From: Echocardiographic assessment of ischemic mitral regurgitation

Figure 3

Echocardiographic images of asymmetric CIMR due to inferoposterior myocardial infarct and posterior leaflet tethering. These echocardiographic images were obtained from an 81 year-old male with a history of inferior and inferoposterior myocardial infarction with localized aneurysmal ventricular deformity and atrial fibrillation, when he was evaluated for dyspnea and congestive heart failure. The previous echocardiogram obtained three years prior had demonstrated mild posteriorly directed MR. The apical two chamber view at end-diastole from the current transthoracic echocardiogram shows the true inferobasal aneurysm indicated by an asterisk (A). Asymmetric mitral valve leaflet tenting is depicted in the parasternal long-axis view at mid-systole (B). Additional quantitative measures of tethering phenotype are described in the subsequent main text.
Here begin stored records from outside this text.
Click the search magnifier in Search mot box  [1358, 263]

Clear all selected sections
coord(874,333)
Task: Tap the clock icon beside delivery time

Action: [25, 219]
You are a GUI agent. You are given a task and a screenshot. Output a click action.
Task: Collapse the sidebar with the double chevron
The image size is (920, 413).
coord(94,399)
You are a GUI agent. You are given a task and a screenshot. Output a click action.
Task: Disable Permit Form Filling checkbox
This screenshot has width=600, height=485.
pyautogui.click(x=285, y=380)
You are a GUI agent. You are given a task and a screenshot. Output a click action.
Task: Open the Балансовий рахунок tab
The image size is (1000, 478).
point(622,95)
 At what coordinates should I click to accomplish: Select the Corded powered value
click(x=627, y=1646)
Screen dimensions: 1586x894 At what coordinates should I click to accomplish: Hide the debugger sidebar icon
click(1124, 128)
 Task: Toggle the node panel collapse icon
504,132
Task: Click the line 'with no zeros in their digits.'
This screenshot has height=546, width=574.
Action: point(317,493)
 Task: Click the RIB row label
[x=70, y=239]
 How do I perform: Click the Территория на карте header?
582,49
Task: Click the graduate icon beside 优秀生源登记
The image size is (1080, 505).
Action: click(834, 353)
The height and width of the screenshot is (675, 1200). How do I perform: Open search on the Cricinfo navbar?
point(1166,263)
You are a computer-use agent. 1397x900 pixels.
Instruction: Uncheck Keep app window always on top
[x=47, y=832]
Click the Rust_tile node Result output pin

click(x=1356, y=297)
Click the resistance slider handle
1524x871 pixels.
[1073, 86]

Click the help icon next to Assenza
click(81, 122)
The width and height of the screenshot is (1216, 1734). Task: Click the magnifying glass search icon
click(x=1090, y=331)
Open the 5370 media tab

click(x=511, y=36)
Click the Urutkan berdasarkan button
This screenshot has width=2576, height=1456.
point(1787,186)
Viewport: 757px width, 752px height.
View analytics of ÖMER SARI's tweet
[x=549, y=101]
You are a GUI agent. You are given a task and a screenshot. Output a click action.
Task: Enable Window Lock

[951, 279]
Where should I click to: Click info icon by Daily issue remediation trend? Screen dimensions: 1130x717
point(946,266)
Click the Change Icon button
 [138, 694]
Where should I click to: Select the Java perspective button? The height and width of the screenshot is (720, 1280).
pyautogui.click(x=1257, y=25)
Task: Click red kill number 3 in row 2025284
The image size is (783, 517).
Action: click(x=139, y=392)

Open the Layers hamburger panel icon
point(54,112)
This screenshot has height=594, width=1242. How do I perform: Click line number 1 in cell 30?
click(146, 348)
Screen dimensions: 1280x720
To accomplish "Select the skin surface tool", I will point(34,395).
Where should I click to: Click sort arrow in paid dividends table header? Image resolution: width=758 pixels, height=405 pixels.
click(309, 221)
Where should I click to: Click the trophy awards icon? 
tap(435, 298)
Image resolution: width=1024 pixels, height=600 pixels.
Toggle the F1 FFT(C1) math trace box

The tenting height measured from the mitral annulus plane was 1.4 cm and the tenting area bounded by the mitral annular plane and leaflets was 4.0 cm2; tethering angles β and α measured approximately 55° and 40° respectively. The jet of MR was posteriorly directed and reported moderate in severity (C). TEE was then undertaken to confirm the mechanism of MR and this also revealed incomplete mitral valve closure due to PM displacement (D: mid-esophageal long-axis view at omniplane angle 140°, image taken at mid-systole) with pseudoprolapse (arrow) of the anterior leaflet tip relative to the more adversely tethered posterior leaflet. This locus of malcoaptation is the area from which the MR originates. There is severe MR with an eccentrically directed posterior jet (E: mid-esophageal long-axis view at omniplane angle 140°, image taken at mid-systole) with evidence of systolic flow reversal in pulmonary veins (not shown).